More communication between brain regions was correlated with stronger, more visceral visions, offering further support for their hypothesis.

After consuming LSD, researchers say that regions of the brain that normally don’t “speak” to each other begin communicating. The researchers say that the volunteers could “see with their eyes shut” because their visual cortex, for example, was receiving input from non-visual stimuli.

The brains of the study subjects bore striking similarities to how our brains look as infants, before they fully mature, said lead author Dr. Robin Carhart-Harris, from the Department of Medicine at Imperial College London in a press release. As our brains grow, they become more compartmentalized, and different regions further specialize in specific tasks.

Taking LSD seems to transform our brains from a cubicle-laden office of sorts to an open-concept plan where the walls have disappeared. As a result, users experience strange visions and odd revelations — stereotypical hallmarks of a drug trip.

Besides gaining insight into what peoples’ brains look like when they’re tripping out, the researchers say their work could also reveal new approaches to combat mental illnesses like depression. Researchers published their findings Monday in the journal Proceedings of National Academy of Sciences.
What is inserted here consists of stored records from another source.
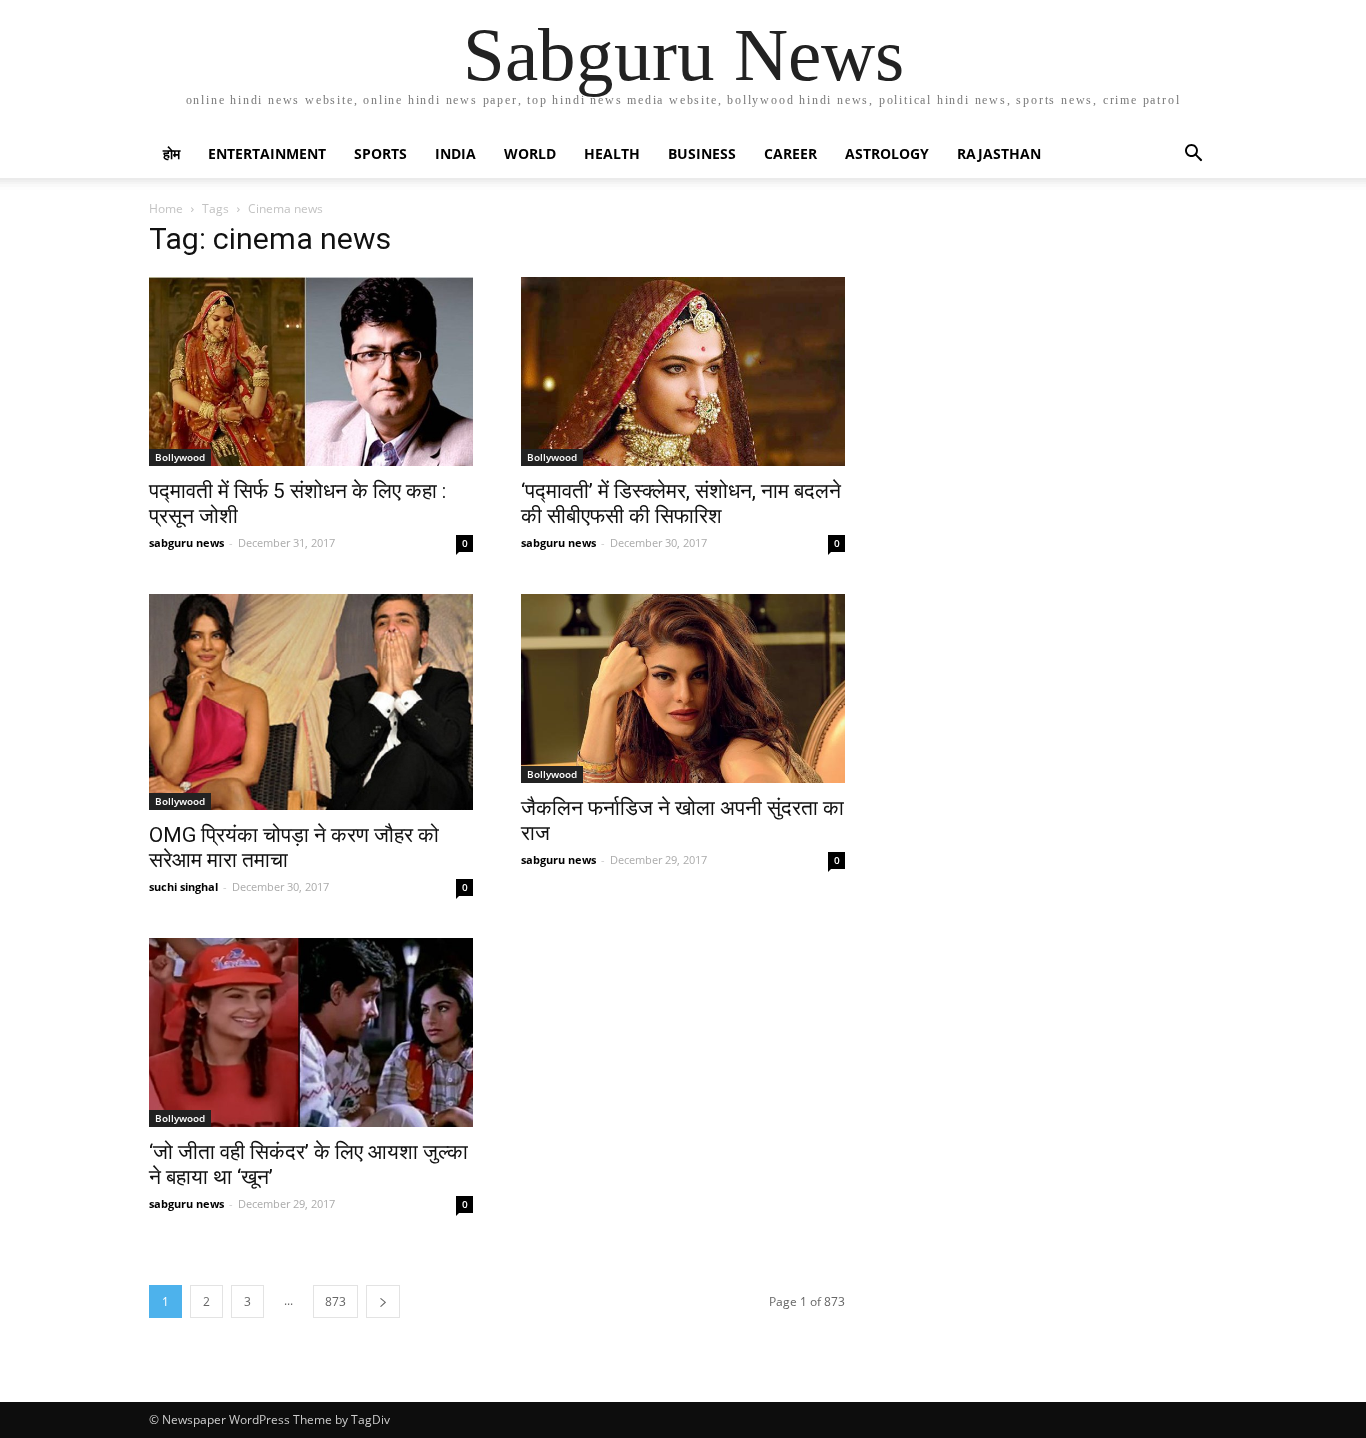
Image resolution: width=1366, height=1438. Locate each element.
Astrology (887, 153)
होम (171, 153)
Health (612, 153)
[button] (1193, 155)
Woodstock Was on to Something

In addition, a separate study published in March in the journal European Neuropsychopharmacology paired LSD with music to see how the combination of stimuli would affect participants.

Turning on music while consuming LSD resulted in stronger hallucinations and visions, because the tunes strengthened the connections between the visual cortex and a region of the brain called the parahippocampus, which controls mental imagery and personal memory, the researchers say. Why music affects an LSD trip in this fashion isn’t known, and scientists also aren’t sure if sounds — of any nature — would create the same effect.

In the study published Monday, the researchers found that the parahippocampus was also associated with the phenomenon of “ego-dissolution” that some LSD users experience. While on LSD, the parahippocampus stops communicating with the retrosplenial cortex, a poorly understood region of the brain responsible for episodic memory, among other things. Severing the link between these two regions results in stronger feelings of connectedness in participants, according to their findings.

Understanding such experiences could help us understand nature of consciousness — a goal that may sound like the result of a drug trip, but is key to improving mental health.